- From: Bullard, Claude L (Len) <clbullar@ingr.com>
- Date: Thu, 8 Aug 2002 16:37:43 -0500
- To: "'Joshua Allen'" <joshuaa@microsoft.com>, Jonathan Borden <jonathan@openhealth.org>, Bill de hOra <dehora@eircom.net>, Tim Berners-Lee <timbl@w3.org>
- Cc: www-tag@w3.org
I don't expect them to endorse a point of view regarding that. I expect them to acknowledge that without a point of view, the attempt to architecture meaning is meaningless. BTW: Ferdinand de Saussure (1857-1913), Charles Sanders Peirce (1839-1914) and later Charles William Morris (1901-1979), are normally described as the originators of semiotics.
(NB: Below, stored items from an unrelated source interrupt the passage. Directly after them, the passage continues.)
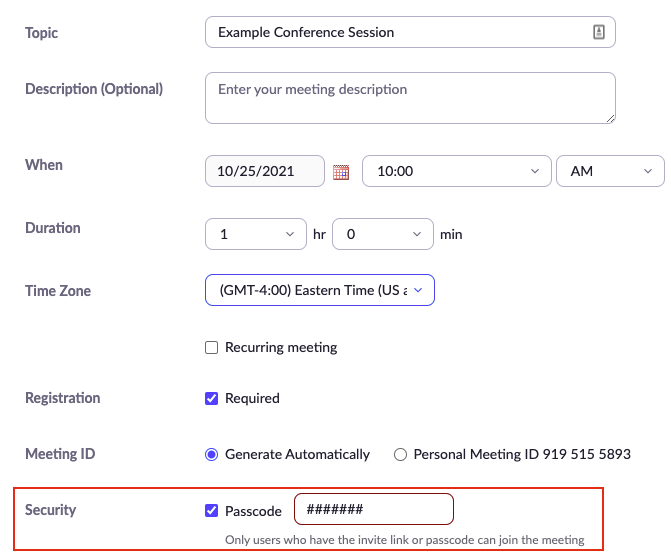The height and width of the screenshot is (560, 671).
Task: Click the autofill icon in Topic field
Action: coord(599,32)
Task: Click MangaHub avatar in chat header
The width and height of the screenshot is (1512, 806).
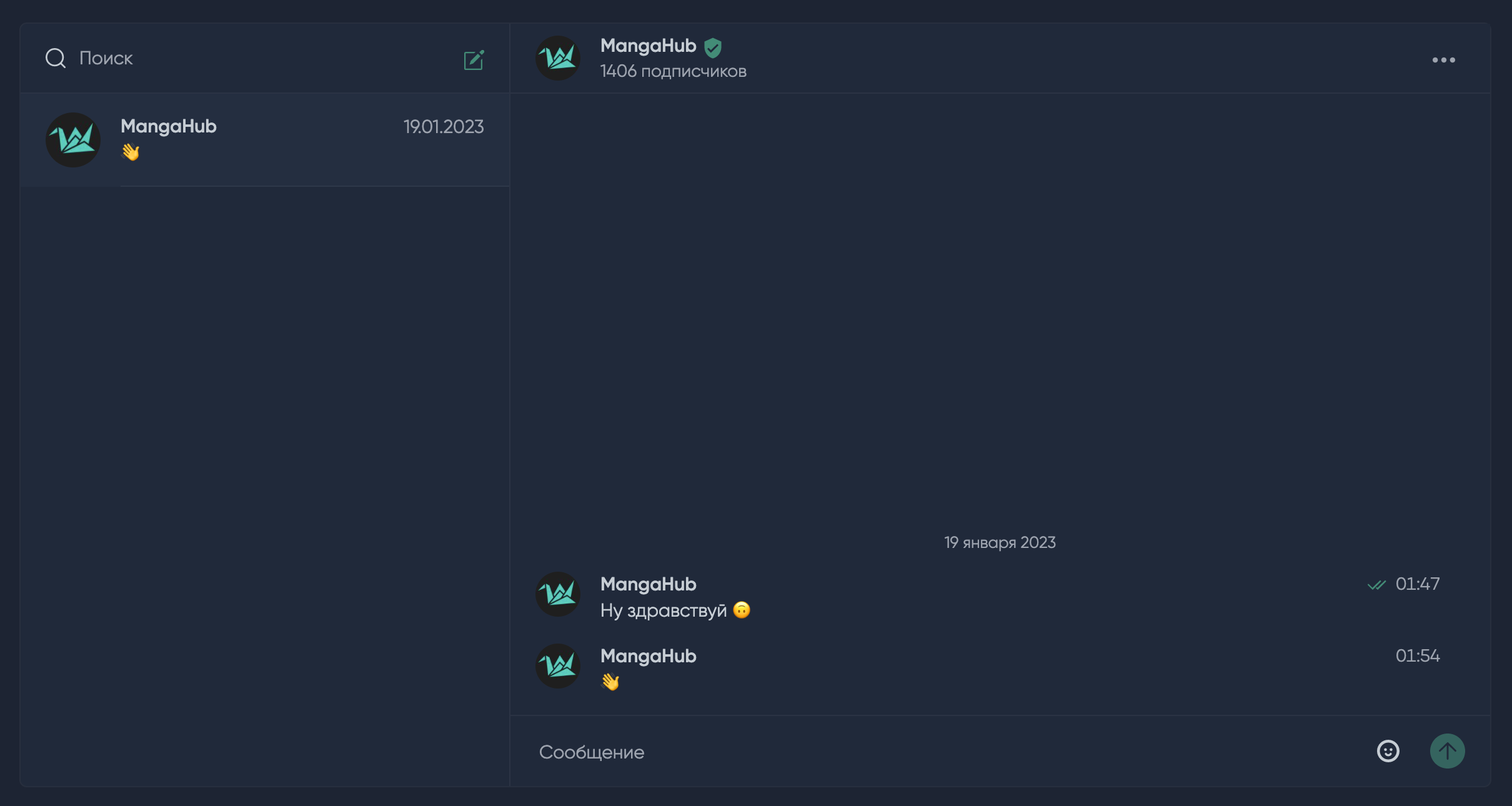Action: coord(558,58)
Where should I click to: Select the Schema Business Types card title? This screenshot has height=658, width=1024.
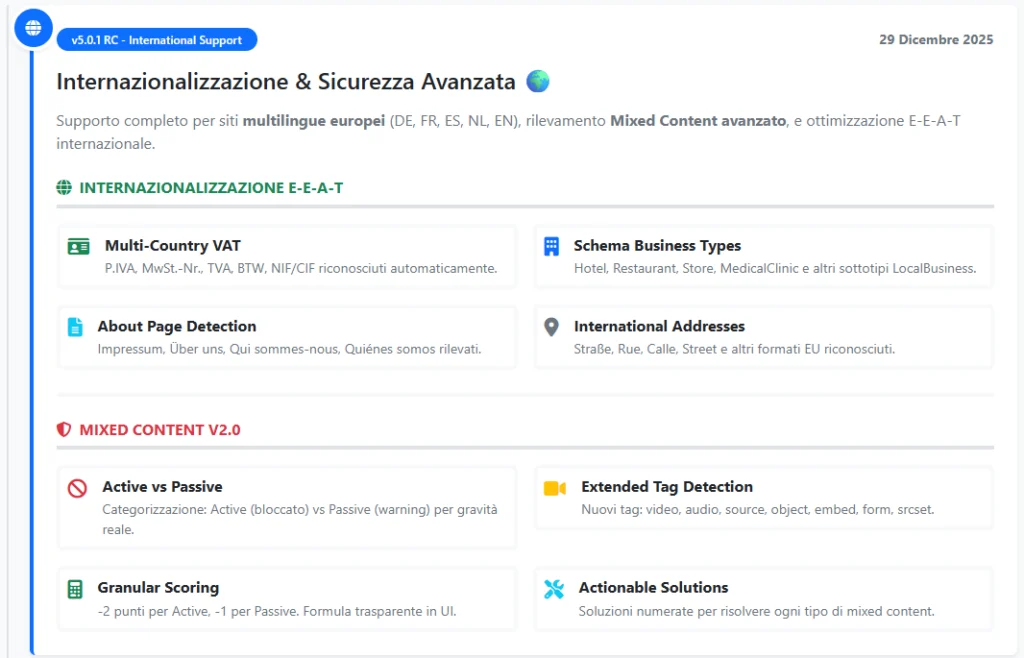click(x=657, y=246)
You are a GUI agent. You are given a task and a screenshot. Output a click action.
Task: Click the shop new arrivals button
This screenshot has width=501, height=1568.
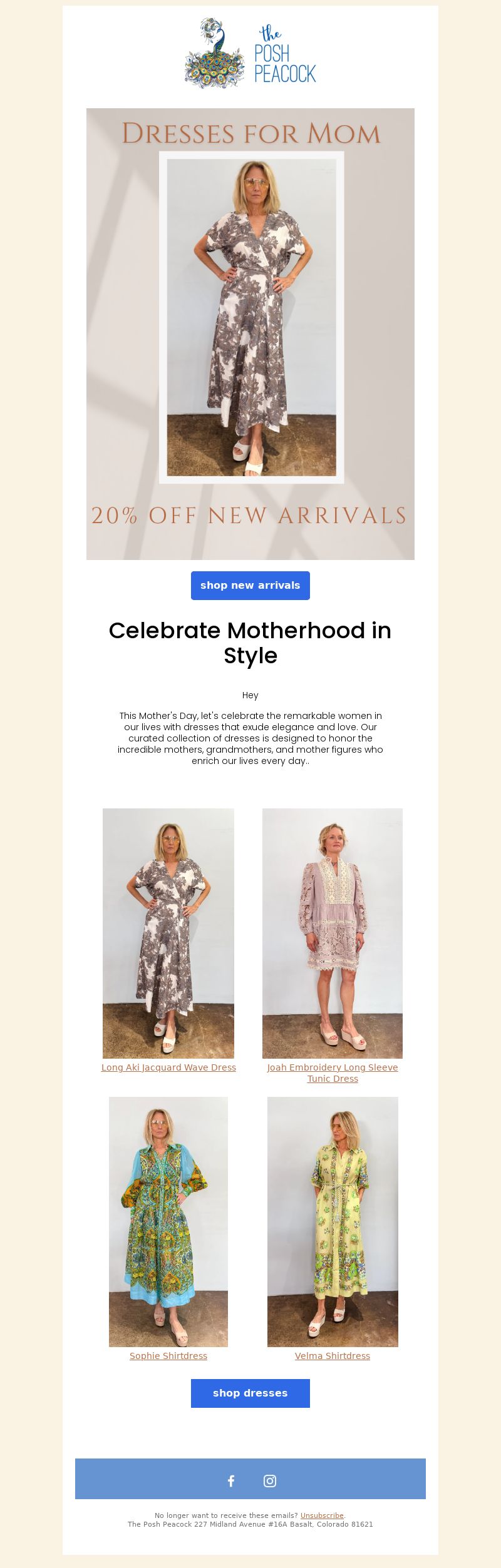250,586
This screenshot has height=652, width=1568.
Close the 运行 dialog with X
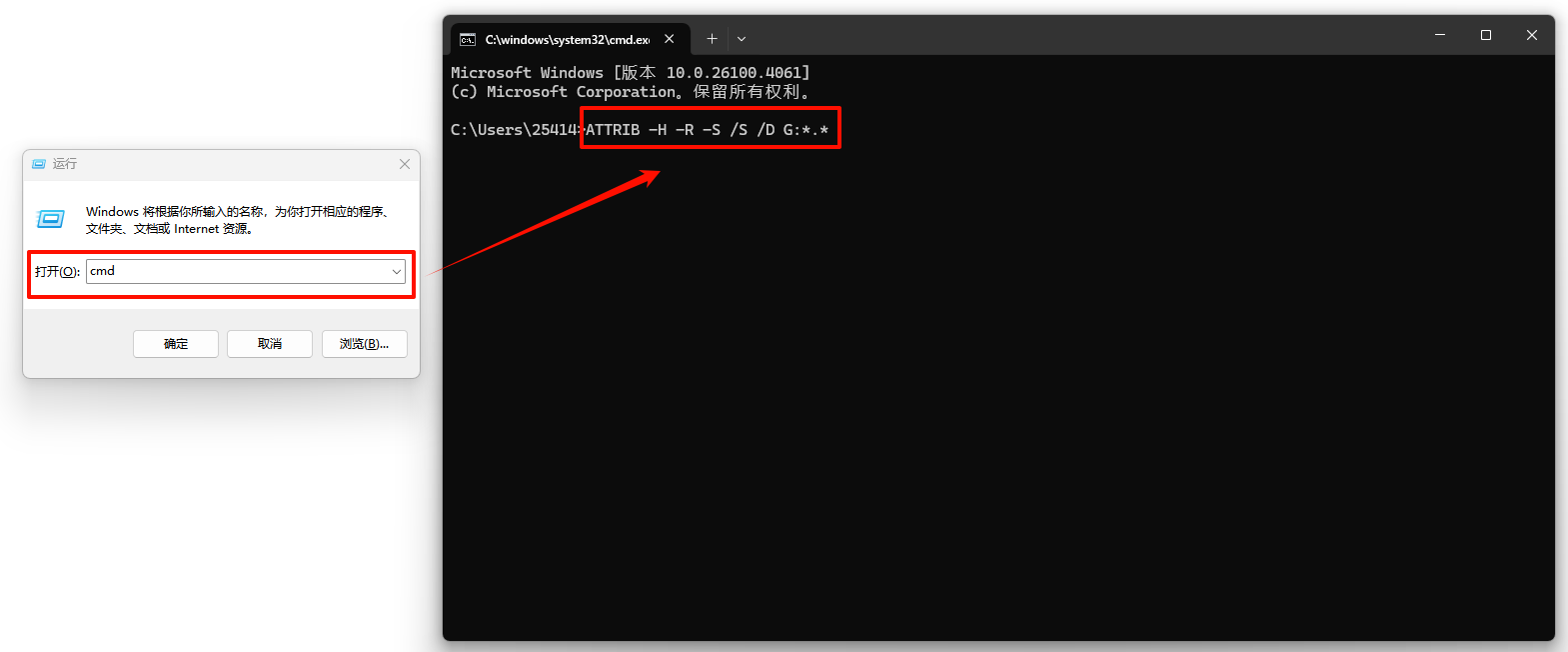point(405,164)
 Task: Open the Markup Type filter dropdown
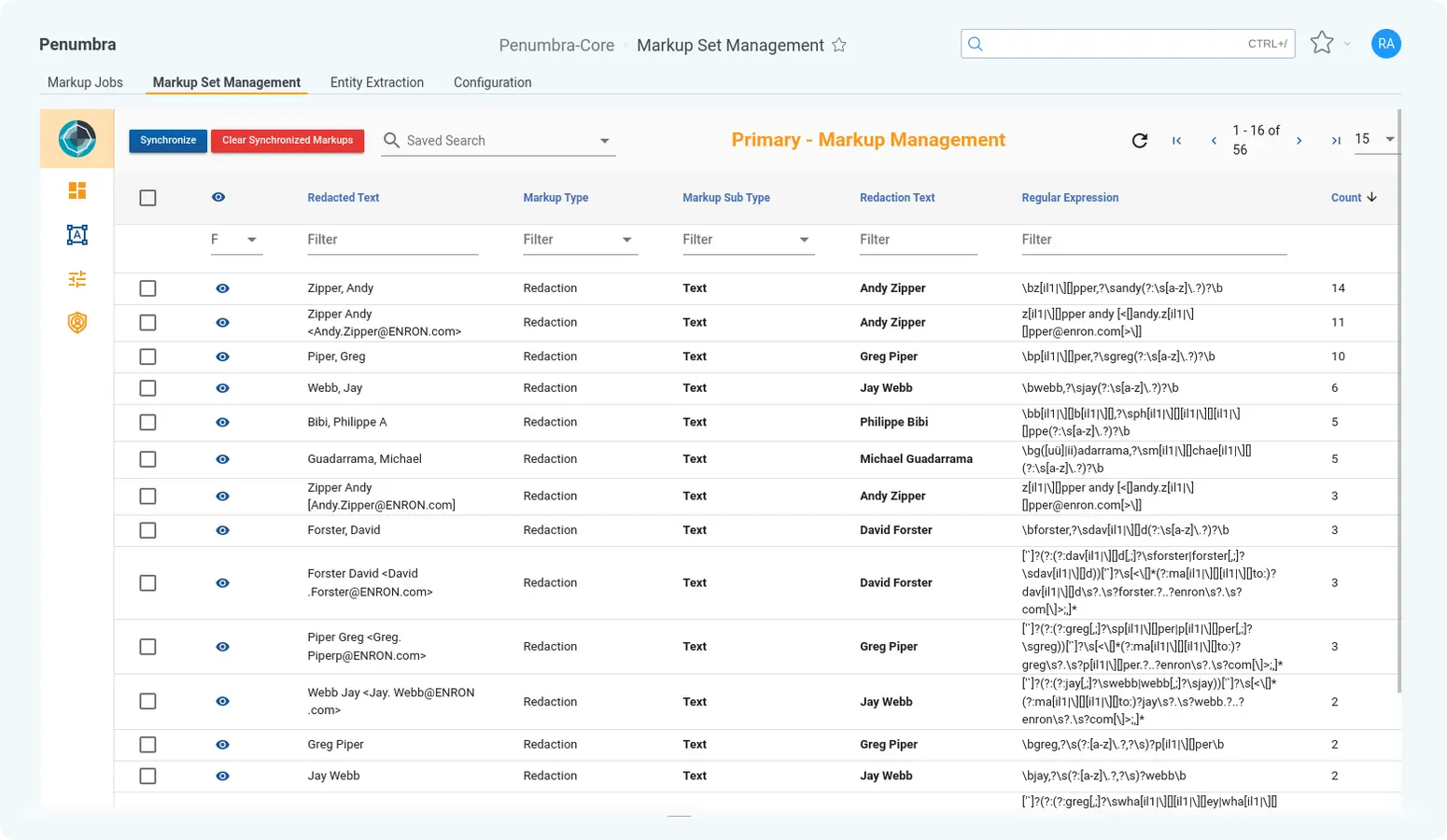pos(626,240)
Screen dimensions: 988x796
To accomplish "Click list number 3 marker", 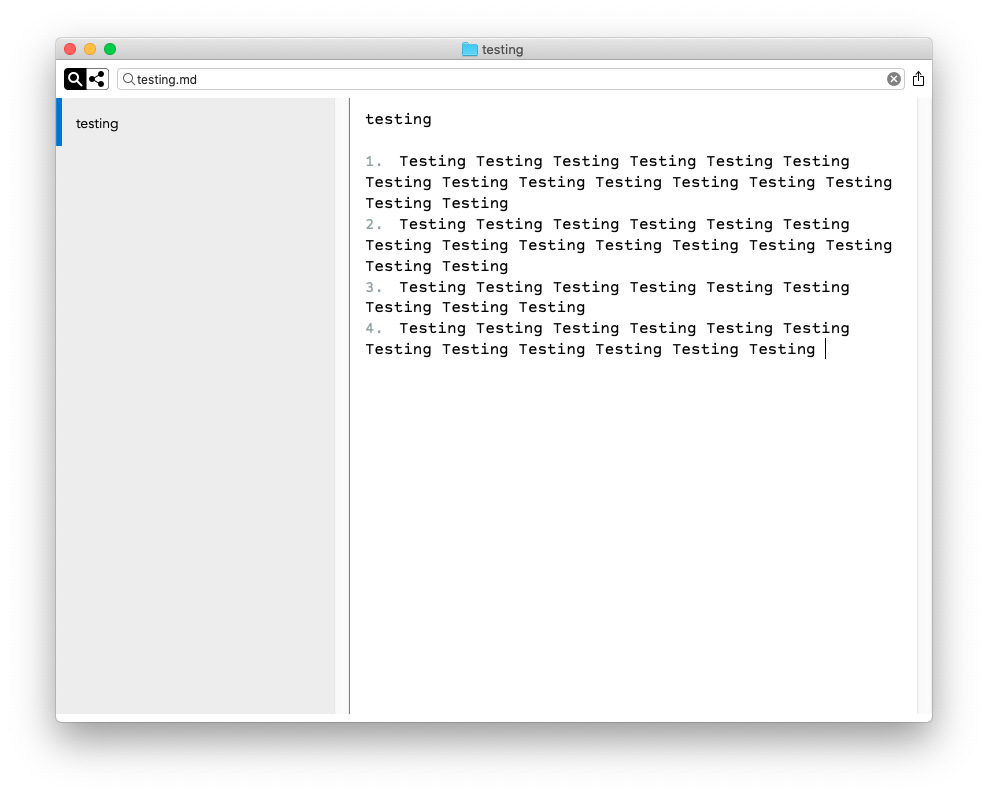I will (374, 287).
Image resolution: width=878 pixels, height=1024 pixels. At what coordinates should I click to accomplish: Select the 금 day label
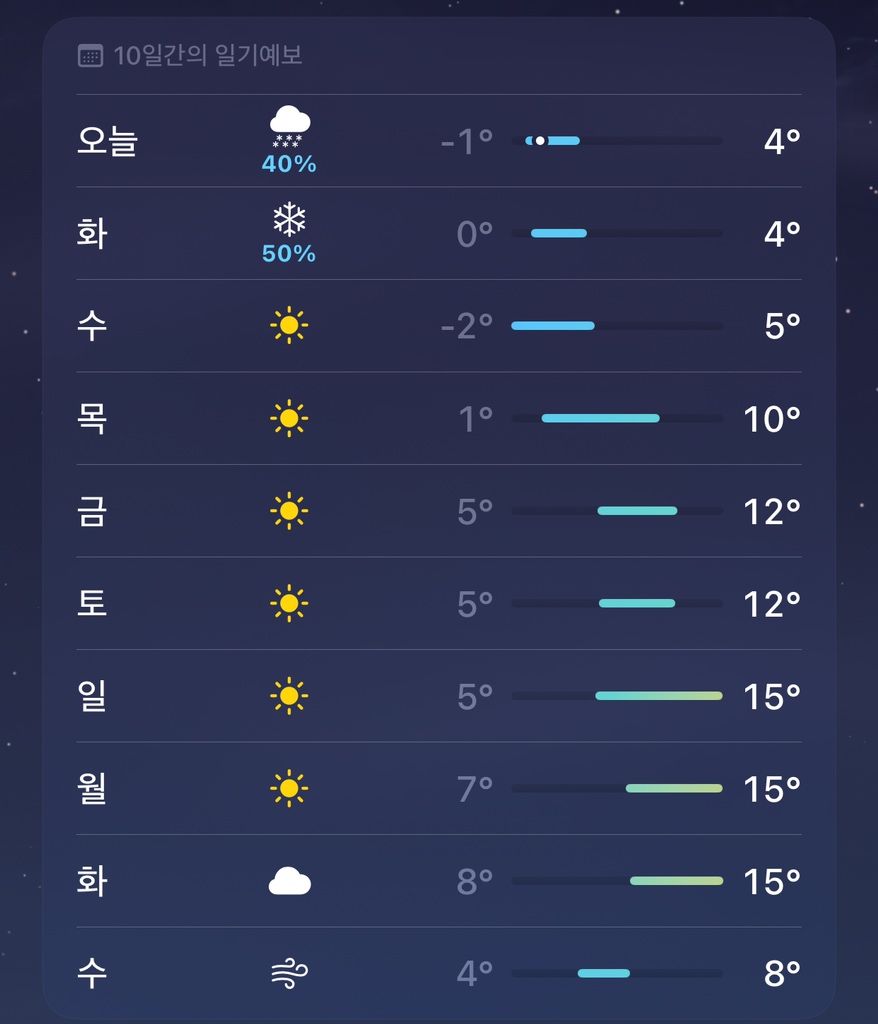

See http://www.aber.ac.uk/media/Documents/S4B/sem01.html Eco is a modernist. It is relevant to ask the author (the Cat) but it only gets one as far as one agrees with the Cat. Thing One and Thing Two have different opinions but they still belong in the Cat's bag. Start with the authority. Given the authority for interpreting the URI itself it the specification for URIs, I still think all we can say is that it names the assertion of a relationship, but beyond that, is a meaningless string. That is why I claim that when given an HTTP prefaced URI, it is always dereferenceable even if the result is an error: because it is syntactically processable. If the cat you ask is the address box in IE, it will do its best. So the interpretant is the Cat. len From: Joshua Allen [mailto:joshuaa@microsoft.com] > If as Fielding says, URIs are the words of the web, then > we should understand that as the linguists say, words > have no meaning. URIs *are* the words of the web. However, I would recommend TAG avoid endorsing any particular point of view regarding semiotics as well. The relevance is debatable, and the particular point of view you express is still controversial. In fact, this idea is not really even supported by the originator of Semiotics theory himself, Umberto Eco.